» **Your task**
List each line in the entries below that contains the word "phase".
-- Data shown follows --
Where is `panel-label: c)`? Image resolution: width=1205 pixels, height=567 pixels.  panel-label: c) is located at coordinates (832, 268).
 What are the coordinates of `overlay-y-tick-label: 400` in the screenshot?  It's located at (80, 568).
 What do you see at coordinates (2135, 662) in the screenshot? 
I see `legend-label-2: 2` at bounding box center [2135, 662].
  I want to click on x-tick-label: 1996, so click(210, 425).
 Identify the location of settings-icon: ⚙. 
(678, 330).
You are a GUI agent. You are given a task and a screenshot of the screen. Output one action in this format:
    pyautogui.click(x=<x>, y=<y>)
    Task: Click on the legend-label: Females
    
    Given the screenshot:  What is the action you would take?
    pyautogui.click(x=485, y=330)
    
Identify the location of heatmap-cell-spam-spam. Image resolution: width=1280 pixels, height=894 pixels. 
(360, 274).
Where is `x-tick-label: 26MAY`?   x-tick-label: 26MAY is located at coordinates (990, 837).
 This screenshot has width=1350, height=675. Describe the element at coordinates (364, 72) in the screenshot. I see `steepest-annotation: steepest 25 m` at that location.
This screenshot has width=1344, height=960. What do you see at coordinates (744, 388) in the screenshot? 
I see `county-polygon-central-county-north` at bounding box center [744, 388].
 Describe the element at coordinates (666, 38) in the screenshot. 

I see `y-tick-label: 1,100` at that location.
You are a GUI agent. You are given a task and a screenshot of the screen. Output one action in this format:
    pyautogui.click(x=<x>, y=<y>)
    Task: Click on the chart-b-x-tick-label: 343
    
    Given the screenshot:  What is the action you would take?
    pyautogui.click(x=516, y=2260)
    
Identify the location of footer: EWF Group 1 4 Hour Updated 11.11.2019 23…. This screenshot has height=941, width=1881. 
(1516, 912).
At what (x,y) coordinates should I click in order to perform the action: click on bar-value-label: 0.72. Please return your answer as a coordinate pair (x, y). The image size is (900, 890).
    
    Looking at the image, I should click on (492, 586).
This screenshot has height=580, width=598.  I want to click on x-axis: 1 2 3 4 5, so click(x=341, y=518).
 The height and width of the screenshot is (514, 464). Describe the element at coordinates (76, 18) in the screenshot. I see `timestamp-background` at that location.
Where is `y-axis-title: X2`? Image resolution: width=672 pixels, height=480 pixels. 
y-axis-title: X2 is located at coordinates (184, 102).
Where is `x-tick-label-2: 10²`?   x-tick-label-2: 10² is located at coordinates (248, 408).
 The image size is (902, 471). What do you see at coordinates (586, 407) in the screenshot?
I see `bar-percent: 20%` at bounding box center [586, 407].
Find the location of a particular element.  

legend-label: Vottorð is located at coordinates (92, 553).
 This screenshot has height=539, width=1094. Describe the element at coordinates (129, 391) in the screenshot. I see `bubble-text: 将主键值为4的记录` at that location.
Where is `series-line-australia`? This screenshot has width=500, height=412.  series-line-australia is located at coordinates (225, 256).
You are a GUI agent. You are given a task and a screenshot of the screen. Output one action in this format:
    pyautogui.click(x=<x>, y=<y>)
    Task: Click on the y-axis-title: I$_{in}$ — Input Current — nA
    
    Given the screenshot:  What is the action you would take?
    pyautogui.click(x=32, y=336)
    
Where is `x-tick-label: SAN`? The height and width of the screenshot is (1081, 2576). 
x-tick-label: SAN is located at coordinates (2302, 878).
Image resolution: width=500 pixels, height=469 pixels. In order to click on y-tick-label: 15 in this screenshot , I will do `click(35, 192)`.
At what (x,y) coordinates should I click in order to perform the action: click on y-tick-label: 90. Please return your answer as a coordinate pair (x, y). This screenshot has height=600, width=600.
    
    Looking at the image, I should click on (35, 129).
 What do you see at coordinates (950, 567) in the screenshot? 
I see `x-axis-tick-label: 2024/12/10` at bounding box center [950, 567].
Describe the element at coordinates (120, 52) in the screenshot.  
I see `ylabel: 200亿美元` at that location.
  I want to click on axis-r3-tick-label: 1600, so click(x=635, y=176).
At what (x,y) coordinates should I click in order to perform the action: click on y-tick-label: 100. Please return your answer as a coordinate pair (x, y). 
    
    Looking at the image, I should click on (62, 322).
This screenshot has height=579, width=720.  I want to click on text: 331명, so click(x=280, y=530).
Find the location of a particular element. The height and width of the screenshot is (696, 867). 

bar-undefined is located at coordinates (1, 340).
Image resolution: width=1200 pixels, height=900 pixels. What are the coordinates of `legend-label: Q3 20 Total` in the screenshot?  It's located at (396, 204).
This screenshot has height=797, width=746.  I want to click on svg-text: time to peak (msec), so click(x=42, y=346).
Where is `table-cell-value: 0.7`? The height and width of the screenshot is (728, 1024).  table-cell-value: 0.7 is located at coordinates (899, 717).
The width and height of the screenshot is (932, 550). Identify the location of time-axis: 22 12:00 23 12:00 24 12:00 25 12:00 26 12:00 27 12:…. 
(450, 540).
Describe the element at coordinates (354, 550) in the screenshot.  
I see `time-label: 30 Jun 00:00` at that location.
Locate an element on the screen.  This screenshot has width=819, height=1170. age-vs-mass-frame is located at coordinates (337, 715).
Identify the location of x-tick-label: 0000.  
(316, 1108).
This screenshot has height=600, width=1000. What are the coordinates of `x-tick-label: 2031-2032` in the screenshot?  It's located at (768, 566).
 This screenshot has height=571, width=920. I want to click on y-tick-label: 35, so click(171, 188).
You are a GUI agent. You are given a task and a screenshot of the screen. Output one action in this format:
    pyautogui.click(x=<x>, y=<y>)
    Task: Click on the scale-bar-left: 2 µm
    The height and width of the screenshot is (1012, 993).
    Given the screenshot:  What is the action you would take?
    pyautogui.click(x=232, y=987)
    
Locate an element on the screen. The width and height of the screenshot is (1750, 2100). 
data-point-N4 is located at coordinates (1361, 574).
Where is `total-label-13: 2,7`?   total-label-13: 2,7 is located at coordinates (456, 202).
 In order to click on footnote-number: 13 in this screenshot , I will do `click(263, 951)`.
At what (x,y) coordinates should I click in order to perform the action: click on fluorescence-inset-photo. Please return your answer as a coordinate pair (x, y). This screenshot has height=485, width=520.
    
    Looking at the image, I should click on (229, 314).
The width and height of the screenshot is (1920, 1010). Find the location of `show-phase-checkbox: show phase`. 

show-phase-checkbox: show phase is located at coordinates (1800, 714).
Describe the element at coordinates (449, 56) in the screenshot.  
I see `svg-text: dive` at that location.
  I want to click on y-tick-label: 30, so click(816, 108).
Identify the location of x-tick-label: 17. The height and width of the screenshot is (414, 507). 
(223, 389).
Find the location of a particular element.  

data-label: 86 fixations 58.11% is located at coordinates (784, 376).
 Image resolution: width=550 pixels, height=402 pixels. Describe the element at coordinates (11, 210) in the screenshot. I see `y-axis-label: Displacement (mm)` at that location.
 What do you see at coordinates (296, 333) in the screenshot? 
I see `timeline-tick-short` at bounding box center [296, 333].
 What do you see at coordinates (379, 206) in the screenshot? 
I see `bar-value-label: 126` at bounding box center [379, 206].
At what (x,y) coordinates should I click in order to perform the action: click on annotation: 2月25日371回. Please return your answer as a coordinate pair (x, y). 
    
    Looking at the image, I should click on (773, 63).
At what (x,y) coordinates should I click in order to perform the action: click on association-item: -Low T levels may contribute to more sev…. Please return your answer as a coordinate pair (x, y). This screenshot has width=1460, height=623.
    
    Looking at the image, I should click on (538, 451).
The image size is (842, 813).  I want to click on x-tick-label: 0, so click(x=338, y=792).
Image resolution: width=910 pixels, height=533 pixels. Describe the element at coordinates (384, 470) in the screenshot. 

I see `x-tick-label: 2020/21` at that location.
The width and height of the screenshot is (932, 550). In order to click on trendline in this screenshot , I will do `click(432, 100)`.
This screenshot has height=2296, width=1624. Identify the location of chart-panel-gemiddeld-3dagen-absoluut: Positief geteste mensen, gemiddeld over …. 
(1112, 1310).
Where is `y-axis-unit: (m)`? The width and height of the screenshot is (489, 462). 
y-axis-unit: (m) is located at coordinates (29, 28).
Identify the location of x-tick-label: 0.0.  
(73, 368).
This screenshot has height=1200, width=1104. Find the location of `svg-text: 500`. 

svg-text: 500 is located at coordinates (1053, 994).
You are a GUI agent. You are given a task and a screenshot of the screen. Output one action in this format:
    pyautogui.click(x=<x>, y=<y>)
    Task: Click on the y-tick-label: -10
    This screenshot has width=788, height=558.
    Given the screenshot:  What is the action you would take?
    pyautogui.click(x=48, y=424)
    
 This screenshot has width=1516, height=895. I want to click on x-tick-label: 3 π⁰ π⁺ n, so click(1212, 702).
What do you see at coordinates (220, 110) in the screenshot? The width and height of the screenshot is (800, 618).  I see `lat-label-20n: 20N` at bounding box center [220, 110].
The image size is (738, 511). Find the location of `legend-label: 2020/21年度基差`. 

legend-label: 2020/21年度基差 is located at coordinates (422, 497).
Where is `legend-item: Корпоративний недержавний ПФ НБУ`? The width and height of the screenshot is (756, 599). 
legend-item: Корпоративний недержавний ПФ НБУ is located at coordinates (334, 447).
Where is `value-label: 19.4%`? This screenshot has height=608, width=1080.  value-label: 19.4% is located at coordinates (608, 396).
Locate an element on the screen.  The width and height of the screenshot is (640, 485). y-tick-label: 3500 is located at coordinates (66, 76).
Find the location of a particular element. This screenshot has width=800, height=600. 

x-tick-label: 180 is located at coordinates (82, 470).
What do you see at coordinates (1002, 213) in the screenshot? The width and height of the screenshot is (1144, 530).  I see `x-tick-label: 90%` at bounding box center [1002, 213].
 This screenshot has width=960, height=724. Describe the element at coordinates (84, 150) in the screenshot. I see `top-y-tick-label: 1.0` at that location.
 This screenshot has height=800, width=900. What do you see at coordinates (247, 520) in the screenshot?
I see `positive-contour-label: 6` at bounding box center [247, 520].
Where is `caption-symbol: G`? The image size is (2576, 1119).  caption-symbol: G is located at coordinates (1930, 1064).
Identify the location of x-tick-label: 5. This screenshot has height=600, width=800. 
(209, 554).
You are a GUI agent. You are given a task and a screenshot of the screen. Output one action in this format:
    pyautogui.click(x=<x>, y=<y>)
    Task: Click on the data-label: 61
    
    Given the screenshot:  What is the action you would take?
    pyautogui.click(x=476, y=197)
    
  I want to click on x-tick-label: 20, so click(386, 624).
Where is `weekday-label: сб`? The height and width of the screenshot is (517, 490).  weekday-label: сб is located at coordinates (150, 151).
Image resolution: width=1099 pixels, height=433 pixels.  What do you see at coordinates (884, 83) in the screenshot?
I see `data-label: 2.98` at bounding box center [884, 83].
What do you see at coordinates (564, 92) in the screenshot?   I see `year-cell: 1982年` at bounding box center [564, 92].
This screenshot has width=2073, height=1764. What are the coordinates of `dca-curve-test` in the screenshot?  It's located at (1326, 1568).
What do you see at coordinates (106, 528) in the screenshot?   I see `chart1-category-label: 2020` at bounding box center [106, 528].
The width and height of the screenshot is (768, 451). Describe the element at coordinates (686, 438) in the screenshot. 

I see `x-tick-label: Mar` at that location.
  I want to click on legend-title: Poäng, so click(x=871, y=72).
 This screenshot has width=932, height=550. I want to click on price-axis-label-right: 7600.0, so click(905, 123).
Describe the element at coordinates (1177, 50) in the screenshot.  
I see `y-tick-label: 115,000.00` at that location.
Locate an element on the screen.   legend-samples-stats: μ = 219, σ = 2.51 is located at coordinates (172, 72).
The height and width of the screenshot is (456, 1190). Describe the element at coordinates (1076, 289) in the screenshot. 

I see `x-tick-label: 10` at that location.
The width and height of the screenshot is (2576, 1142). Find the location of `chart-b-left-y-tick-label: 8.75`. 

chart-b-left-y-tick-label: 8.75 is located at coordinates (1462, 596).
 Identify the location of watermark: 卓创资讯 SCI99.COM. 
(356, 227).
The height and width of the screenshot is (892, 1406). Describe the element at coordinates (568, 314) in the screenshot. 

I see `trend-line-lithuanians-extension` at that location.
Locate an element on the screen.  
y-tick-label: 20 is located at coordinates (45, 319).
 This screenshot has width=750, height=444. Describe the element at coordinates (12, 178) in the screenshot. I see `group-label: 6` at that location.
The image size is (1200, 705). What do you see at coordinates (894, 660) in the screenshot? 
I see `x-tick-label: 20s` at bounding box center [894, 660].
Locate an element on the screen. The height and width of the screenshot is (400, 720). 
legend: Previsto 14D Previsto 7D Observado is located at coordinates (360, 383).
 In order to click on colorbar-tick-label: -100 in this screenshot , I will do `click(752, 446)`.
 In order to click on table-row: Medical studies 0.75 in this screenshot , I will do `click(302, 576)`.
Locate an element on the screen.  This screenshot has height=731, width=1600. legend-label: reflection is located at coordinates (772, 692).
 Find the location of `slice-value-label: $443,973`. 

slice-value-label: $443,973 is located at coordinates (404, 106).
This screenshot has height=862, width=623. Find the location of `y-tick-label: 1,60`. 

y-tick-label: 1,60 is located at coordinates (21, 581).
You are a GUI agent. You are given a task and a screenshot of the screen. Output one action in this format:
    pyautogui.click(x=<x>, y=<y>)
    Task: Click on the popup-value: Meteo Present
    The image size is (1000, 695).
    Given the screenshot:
-- Data shown concluded --
» **Answer box**
The width and height of the screenshot is (1920, 1010). Find the location of `show-phase-checkbox: show phase`. 
show-phase-checkbox: show phase is located at coordinates (1800, 714).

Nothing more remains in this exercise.